**Given records:**

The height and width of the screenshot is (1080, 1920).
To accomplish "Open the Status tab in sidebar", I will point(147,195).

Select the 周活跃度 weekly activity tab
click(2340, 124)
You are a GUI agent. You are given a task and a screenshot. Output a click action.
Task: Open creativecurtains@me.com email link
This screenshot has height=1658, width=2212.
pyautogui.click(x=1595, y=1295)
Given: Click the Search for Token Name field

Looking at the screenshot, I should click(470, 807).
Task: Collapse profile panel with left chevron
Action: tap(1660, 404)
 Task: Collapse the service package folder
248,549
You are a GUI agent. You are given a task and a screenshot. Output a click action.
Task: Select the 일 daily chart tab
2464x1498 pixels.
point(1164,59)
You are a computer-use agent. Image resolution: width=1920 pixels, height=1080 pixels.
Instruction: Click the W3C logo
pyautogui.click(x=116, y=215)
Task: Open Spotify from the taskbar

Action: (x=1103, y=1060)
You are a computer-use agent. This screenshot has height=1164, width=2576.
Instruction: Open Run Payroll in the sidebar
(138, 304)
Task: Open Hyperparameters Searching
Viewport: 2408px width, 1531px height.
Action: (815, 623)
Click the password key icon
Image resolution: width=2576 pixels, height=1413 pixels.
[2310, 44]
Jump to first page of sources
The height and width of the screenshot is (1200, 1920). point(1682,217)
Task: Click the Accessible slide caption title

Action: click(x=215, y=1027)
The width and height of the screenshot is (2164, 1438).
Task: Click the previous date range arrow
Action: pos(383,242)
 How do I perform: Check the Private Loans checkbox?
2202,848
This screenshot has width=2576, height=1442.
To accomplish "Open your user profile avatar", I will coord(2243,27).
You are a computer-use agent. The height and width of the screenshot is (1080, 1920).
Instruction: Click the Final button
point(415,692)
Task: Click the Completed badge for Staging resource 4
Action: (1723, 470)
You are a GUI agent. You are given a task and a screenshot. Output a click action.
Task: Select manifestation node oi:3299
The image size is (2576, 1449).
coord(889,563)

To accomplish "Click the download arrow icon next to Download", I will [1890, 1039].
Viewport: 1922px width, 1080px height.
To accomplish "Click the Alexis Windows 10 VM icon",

**Directions for this task:**
Across the material above, how many lines include the string "will"? Only the number is wanted.

**Problem solution:**
3